As engine gets fully warm when driving home on warm afternoon, CEL comes on, kicks computer into limp. Next morning, engine (and ambient) is cool, light is out, all is well for entire drive to work.

During much work under the hood this winter I replaced O2 sensor, fuel filter, PCV, serviced and checked output voltage of MAF, (EGR removed years ago), cleaned injectors. 

I'm guessing perhaps it's the MAF, or perhaps AIT (I think my truck has one), but am really not sure. Am hoping some knowledgeable folks at this forum can save me some headache with their recommended first go-to points.

Thanks very much!


----------



## jp2code (Jun 2, 2011)

Either you have a cheap O2 sensor or you have a leak in your intake somewhere in a vacuum hose or air intake.

You can spray a little bit of starter fluid in short bursts around the engine while it is running. Whenever you find a vacuum leak, the engine will suck up the starter fluid to burn and the engine RPM will change.

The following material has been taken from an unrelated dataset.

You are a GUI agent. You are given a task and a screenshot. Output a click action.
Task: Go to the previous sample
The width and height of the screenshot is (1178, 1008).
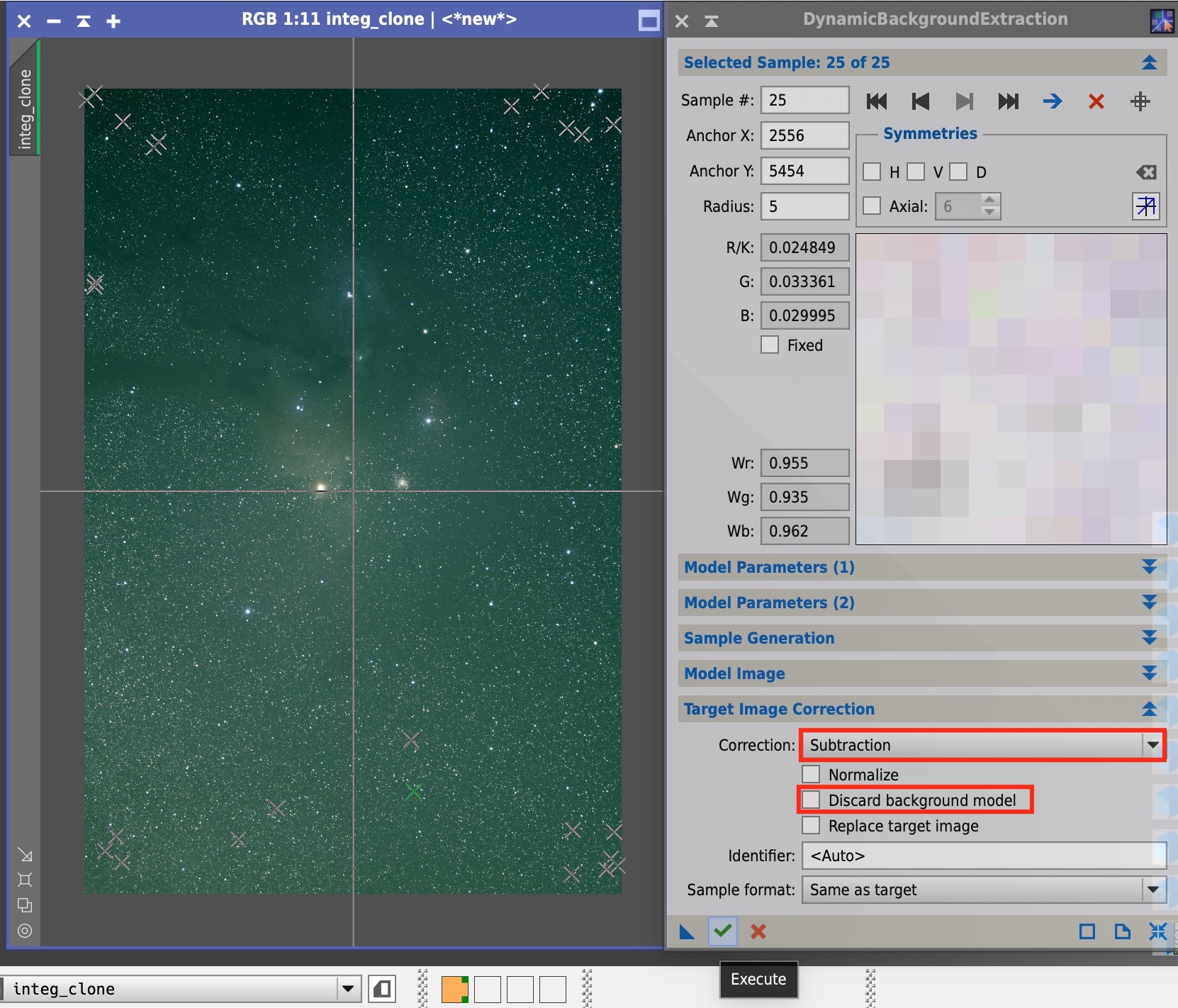coord(920,101)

Pulling the codes would verify this is an O2 sensor or MAF error.


----------



## rogoman (Dec 16, 2004)

Spokane95PU said:


> Am interested to know the first three places an experienced Nissan guy would investigate when CEL comes on after engine is fully warm? (Fully warm: 30-40 minute drive on a +75 degree day.) Truck is '95 V6, 4WD.
> 
> As engine gets fully warm when driving home on warm afternoon, CEL comes on, kicks computer into limp. Next morning, engine (and ambient) is cool, light is out, all is well for entire drive to work.
> 
> ...


Your vehicle doesn't use an "Intake Air Temperature" sensor. Newer models 1996 and up however do; if a P0110 code is set, then the engine will go into "limp" mode. In your case, you might want to check the MAF and it's harness connectors. Perform an ECU code readout to see if any fault codes are set.


----------



## smj999smj (Jan 1, 2006)

Any experienced tech would check for the stored codes first. That would at least point to a direction. The engine control section of the factory service manual would have the diagnostic steps for the code(s).


----------



## Spokane95PU (Jan 14, 2017)

After fiddling with some other issues, finally got a chance to pull the code... 51: Injector Circuit. Now to figure out what could be going on with the injectors as the engine fully heats up. 
I had the injectors, supply line, and wiring all off this winter. A couple of them were pretty dirty, but I cleaned them all before reinstalling everything. Fuel filter is new. What changes as engine fully heats? Loose wiring fails? "Vapor lock" in fuel line? When the computer reports Injector Circuit, what is it really seeing? Am headed towards the manual.
Thx!


----------



## jp2code (Jun 2, 2011)

You are supposed to replace the little injector o-rings every time you pull injectors. Did you replace those things? I'm late leaving for work, so I can't post more.


----------



## Spokane95PU (Jan 14, 2017)

Yes, replaced O rings on all injectors. 
Engine seems to run fine on a cool morning. Takes me all the way to work (45 min) just fine. Problem shows up in heat of the afternoon; also after short run time then restart again soon, after engine briefly sits in its own heat, instead of cooling down for a few hours. (As in short run to convenience store. Problem shows at restart for return trip home.) Driving home from work when ambient is 75-80 degrees or more, runs fine for 15 min or so, then problems start. Usually stay with me all the way home.
Thx!


----------



## jp2code (Jun 2, 2011)

This is what I was looking for. If you did it already, then you are good.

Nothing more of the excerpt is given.